Description of the task: In the records below, find the line that contains "You are a GUI". Retype that line and all the lines after it through the end, leaving out the pictures.
The records Block Start
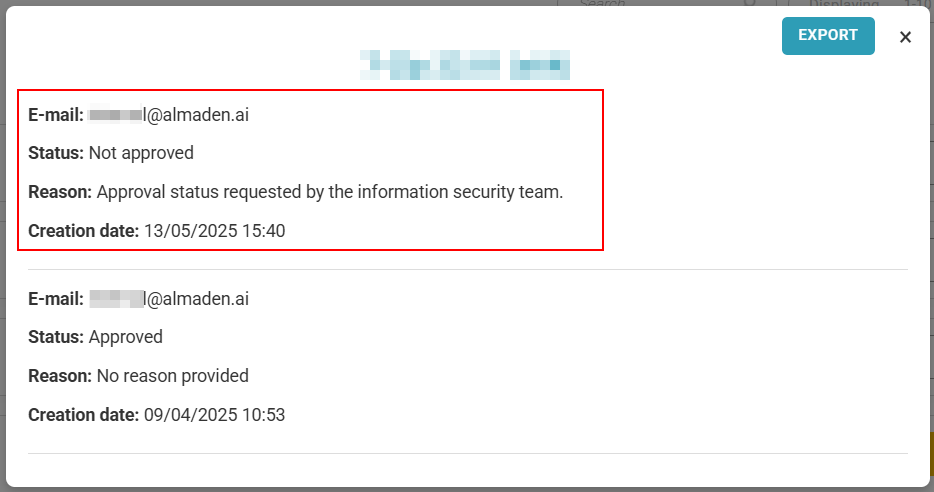Screen dimensions: 934x492
Task: Click the first 'Status:' bold label
Action: pyautogui.click(x=56, y=153)
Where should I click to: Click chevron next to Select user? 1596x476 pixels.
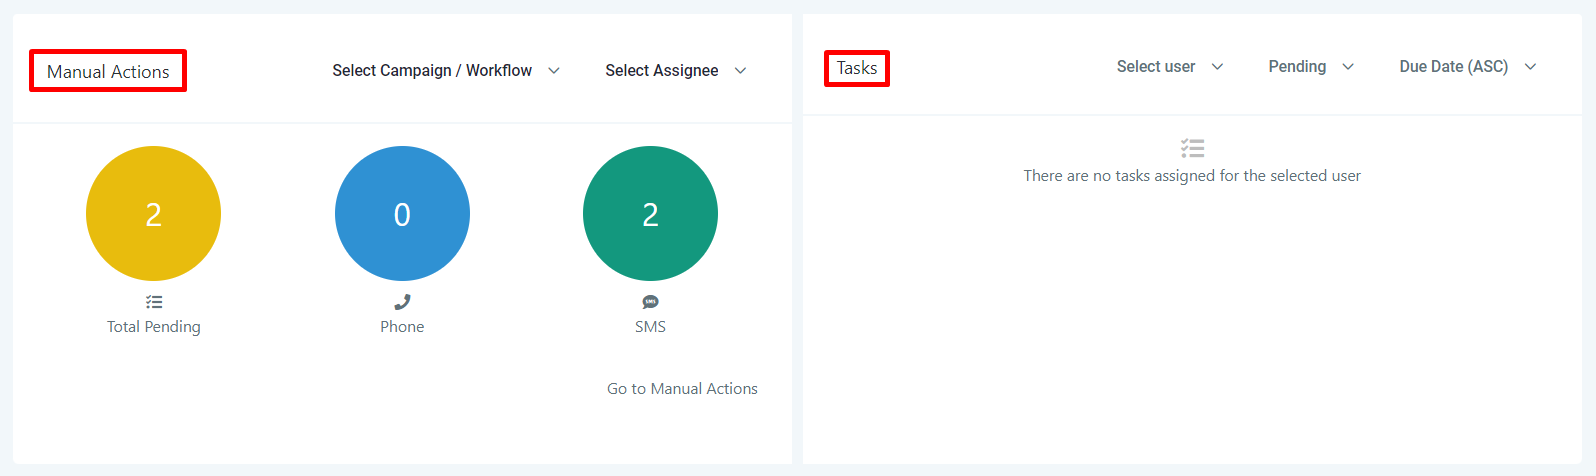[x=1217, y=67]
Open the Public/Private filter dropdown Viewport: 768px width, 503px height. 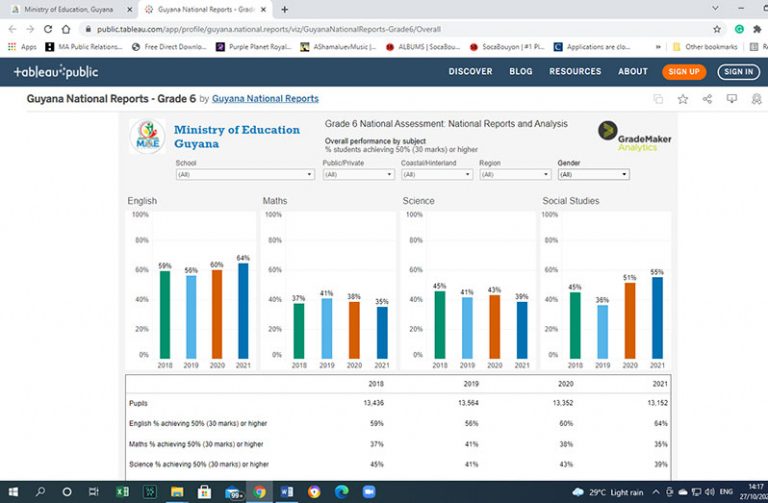(359, 174)
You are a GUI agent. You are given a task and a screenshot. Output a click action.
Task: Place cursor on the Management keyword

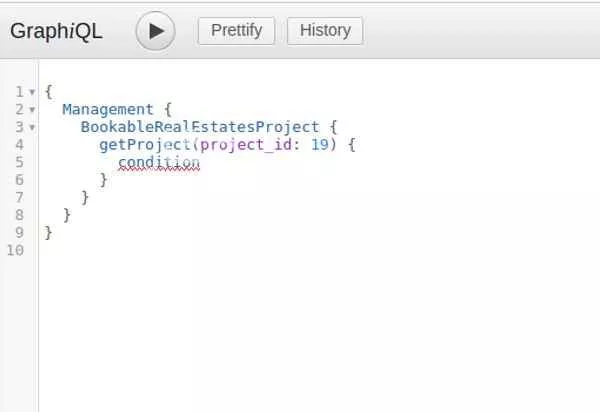[108, 110]
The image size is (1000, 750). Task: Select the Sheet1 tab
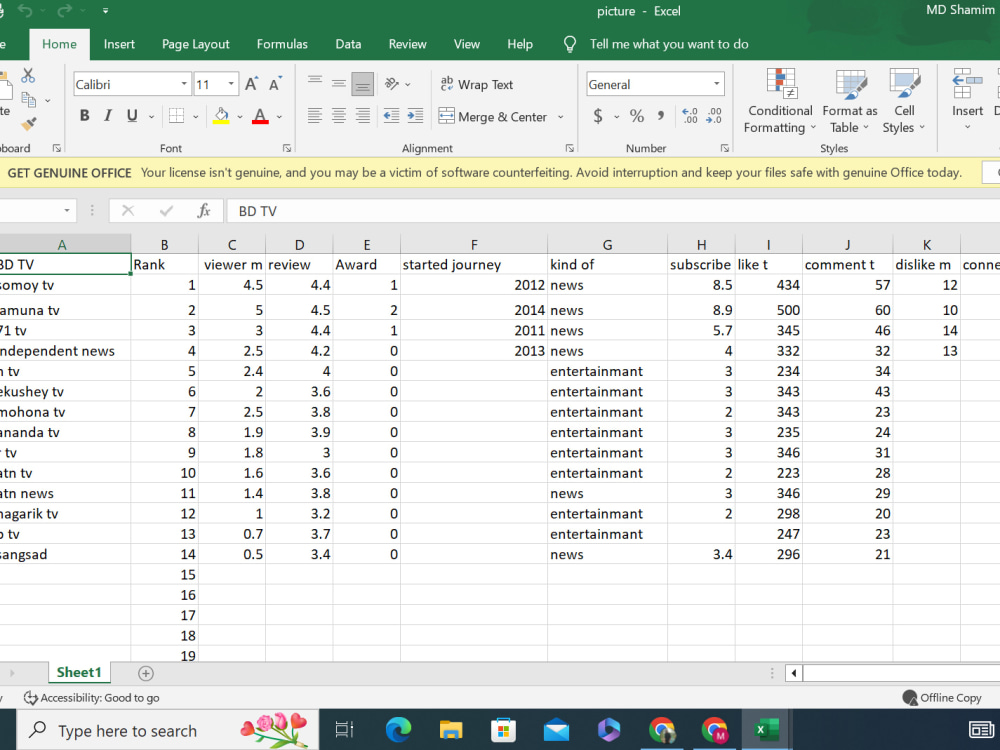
The records Block End
Answer below:
You are a GUI agent. You are given a task and a screenshot. Output a click action.
Task: Place cursor on the Management keyword

[108, 110]
The image size is (1000, 750). Task: Select the Sheet1 tab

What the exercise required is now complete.